Арина — страстная смуглянка,
Горячая, как индианка.

Она подняла глаза, приоткрыв рот, кокетливо посмотрела на меня и продолжила:

Лоранна — роза белой масти,
Глаза прекрасны у Лоранны,
А Сильва — воплощенье страсти,
Её движенья так желанны.
Чуть-чуть медлительна и в теле
И рождена лишь для постели.

В коридоре послышался голос и непринуждённый смех Лоранны, она с кем-то разговаривала.

— Вы, похоже, здесь и ночевали? — весело и с обаятельной улыбкой спросила она.

— Да, — мгновенно среагировала Арина, — так оно и есть.

— Бессовестные!
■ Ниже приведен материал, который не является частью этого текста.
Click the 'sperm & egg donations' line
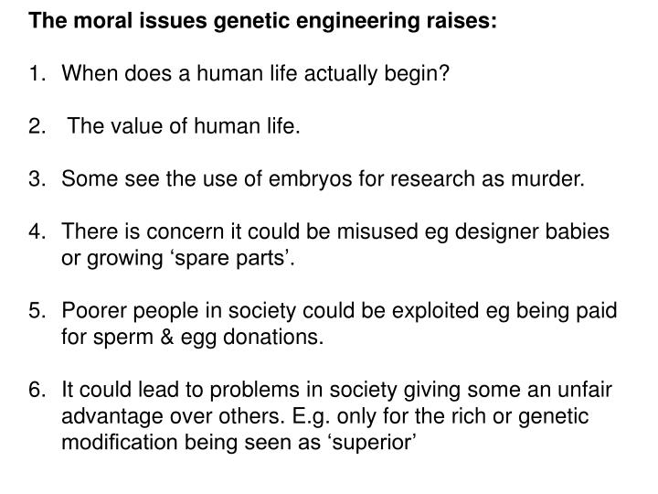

А мне почему не сказали? — Лоранна быстро приводила себя в порядок перед зеркалом, придирчиво осматривала лицо и причёску. — В определённом возрасте женщина должна быть красива, чтобы стать любимой. Но приходит время, когда нужно быть любимой, чтоб остаться красивой… Молодые годы бегут от меня, как горная лань. Я, помню, бежала за ними, пыталась догнать, ах, когда ж это было…

— Третье лишнее, — улыбнувшись после заминки, уколола её Арина.

— Третье — это я? — засмеялась Лоранна и подмигнула мне в зеркале. — Лео, муж рассказал хороший анекдот. — Она с той же обаятельной улыбкой повернулась. — Послушайте. Дело происходит в российской глубинке. Муж уехал на заработки. Ему передают, что жена с кем-то спуталась. Он в бешенстве телеграфирует: «Приеду, выясню, что всё правда, голову отрублю». Садится в поезд, возвращается к ночи, заглядывает в окно — жена милуется с мужчиной. Муж недоумевает: «Может, она телеграмму не получила?».